What the exercise asks
Reproduce every line of the following material verbatim, changing nothing.

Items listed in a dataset
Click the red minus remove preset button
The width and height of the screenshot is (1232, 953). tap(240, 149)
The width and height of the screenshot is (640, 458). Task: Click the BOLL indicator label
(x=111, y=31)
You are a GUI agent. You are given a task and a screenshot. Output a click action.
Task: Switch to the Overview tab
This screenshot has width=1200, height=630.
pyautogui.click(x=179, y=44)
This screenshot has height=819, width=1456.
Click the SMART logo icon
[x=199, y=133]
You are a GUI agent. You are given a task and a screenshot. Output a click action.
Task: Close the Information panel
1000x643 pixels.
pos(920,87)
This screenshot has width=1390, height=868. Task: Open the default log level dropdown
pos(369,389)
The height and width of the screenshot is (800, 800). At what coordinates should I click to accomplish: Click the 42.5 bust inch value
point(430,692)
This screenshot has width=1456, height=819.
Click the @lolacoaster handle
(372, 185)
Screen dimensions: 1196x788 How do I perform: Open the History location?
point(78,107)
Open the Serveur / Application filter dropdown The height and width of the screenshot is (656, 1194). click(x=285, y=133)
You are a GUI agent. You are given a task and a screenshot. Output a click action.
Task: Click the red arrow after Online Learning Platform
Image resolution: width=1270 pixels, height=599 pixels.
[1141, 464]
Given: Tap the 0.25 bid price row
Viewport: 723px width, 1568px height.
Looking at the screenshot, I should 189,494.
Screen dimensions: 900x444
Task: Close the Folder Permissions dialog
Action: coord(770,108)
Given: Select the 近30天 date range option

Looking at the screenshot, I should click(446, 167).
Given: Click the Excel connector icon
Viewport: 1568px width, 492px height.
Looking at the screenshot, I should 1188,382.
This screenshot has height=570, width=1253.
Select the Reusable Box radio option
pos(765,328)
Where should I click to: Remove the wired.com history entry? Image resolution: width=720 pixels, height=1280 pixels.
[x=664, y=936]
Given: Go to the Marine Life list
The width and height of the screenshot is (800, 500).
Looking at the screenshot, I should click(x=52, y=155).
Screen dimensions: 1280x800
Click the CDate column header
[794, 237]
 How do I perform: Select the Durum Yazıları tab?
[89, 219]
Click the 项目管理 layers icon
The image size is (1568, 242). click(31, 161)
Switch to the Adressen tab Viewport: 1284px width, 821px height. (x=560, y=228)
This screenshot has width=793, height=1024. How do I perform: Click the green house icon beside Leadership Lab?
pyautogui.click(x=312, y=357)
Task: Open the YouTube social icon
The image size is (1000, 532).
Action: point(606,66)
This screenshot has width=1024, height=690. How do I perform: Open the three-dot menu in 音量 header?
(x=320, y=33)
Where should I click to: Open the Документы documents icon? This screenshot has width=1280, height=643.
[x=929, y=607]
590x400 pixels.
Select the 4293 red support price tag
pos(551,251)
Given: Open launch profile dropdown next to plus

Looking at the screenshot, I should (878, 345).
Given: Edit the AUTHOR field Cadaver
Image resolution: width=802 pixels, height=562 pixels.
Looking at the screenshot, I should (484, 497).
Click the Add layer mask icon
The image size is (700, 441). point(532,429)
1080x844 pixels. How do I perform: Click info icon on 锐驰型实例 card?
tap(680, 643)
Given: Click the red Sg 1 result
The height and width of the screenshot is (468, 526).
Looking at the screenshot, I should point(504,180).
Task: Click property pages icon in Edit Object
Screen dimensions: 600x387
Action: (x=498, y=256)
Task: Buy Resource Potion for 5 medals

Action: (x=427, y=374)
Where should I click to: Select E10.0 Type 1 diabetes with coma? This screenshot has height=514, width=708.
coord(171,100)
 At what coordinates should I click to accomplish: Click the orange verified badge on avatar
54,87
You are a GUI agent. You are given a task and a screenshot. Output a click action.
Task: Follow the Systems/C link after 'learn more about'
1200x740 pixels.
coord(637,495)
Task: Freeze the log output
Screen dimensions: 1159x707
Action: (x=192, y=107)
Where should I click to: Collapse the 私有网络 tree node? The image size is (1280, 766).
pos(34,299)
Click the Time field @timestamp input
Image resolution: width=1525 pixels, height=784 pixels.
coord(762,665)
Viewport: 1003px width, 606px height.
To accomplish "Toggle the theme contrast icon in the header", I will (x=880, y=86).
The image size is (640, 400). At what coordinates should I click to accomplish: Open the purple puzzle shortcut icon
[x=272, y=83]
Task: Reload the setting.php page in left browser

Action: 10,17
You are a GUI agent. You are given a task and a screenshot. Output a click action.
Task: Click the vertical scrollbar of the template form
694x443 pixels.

Reply to the exercise
Click the red minus remove preset button
The width and height of the screenshot is (1232, 953). tap(240, 149)
The width and height of the screenshot is (640, 458). Task: Click the BOLL indicator label
(x=111, y=31)
You are a GUI agent. You are given a task and a screenshot. Output a click action.
Task: Switch to the Overview tab
This screenshot has width=1200, height=630.
pyautogui.click(x=179, y=44)
This screenshot has height=819, width=1456.
Click the SMART logo icon
[x=199, y=133]
You are a GUI agent. You are given a task and a screenshot. Output a click action.
Task: Close the Information panel
1000x643 pixels.
pos(920,87)
This screenshot has width=1390, height=868. Task: Open the default log level dropdown
pos(369,389)
The height and width of the screenshot is (800, 800). At what coordinates should I click to accomplish: Click the 42.5 bust inch value
point(430,692)
This screenshot has width=1456, height=819.
Click the @lolacoaster handle
(372, 185)
Screen dimensions: 1196x788 How do I perform: Open the History location?
point(78,107)
Open the Serveur / Application filter dropdown The height and width of the screenshot is (656, 1194). click(x=285, y=133)
You are a GUI agent. You are given a task and a screenshot. Output a click action.
Task: Click the red arrow after Online Learning Platform
Image resolution: width=1270 pixels, height=599 pixels.
[1141, 464]
Given: Tap the 0.25 bid price row
Viewport: 723px width, 1568px height.
Looking at the screenshot, I should 189,494.
Screen dimensions: 900x444
Task: Close the Folder Permissions dialog
Action: coord(770,108)
Given: Select the 近30天 date range option

Looking at the screenshot, I should click(446, 167).
Given: Click the Excel connector icon
Viewport: 1568px width, 492px height.
Looking at the screenshot, I should 1188,382.
This screenshot has height=570, width=1253.
Select the Reusable Box radio option
pos(765,328)
Where should I click to: Remove the wired.com history entry? Image resolution: width=720 pixels, height=1280 pixels.
[x=664, y=936]
Given: Go to the Marine Life list
The width and height of the screenshot is (800, 500).
Looking at the screenshot, I should click(x=52, y=155).
Screen dimensions: 1280x800
Click the CDate column header
[794, 237]
 How do I perform: Select the Durum Yazıları tab?
[89, 219]
Click the 项目管理 layers icon
The image size is (1568, 242). click(31, 161)
Switch to the Adressen tab Viewport: 1284px width, 821px height. (x=560, y=228)
This screenshot has width=793, height=1024. How do I perform: Click the green house icon beside Leadership Lab?
pyautogui.click(x=312, y=357)
Task: Open the YouTube social icon
The image size is (1000, 532).
Action: point(606,66)
This screenshot has width=1024, height=690. How do I perform: Open the three-dot menu in 音量 header?
(x=320, y=33)
Where should I click to: Open the Документы documents icon? This screenshot has width=1280, height=643.
[x=929, y=607]
590x400 pixels.
Select the 4293 red support price tag
pos(551,251)
Given: Open launch profile dropdown next to plus

Looking at the screenshot, I should (878, 345).
Given: Edit the AUTHOR field Cadaver
Image resolution: width=802 pixels, height=562 pixels.
Looking at the screenshot, I should (484, 497).
Click the Add layer mask icon
The image size is (700, 441). point(532,429)
1080x844 pixels. How do I perform: Click info icon on 锐驰型实例 card?
tap(680, 643)
Given: Click the red Sg 1 result
The height and width of the screenshot is (468, 526).
Looking at the screenshot, I should point(504,180).
Task: Click property pages icon in Edit Object
Screen dimensions: 600x387
Action: (x=498, y=256)
Task: Buy Resource Potion for 5 medals

Action: (x=427, y=374)
Where should I click to: Select E10.0 Type 1 diabetes with coma? This screenshot has height=514, width=708.
coord(171,100)
 At what coordinates should I click to accomplish: Click the orange verified badge on avatar
54,87
You are a GUI agent. You are given a task and a screenshot. Output a click action.
Task: Follow the Systems/C link after 'learn more about'
1200x740 pixels.
coord(637,495)
Task: Freeze the log output
Screen dimensions: 1159x707
Action: (x=192, y=107)
Where should I click to: Collapse the 私有网络 tree node? The image size is (1280, 766).
pos(34,299)
Click the Time field @timestamp input
Image resolution: width=1525 pixels, height=784 pixels.
coord(762,665)
Viewport: 1003px width, 606px height.
To accomplish "Toggle the theme contrast icon in the header", I will (x=880, y=86).
The image size is (640, 400). At what coordinates should I click to accomplish: Open the purple puzzle shortcut icon
[x=272, y=83]
Task: Reload the setting.php page in left browser

Action: 10,17
You are a GUI agent. You are given a task and a screenshot. Output a click action.
Task: Click the vertical scrollbar of the template form
694x443 pixels.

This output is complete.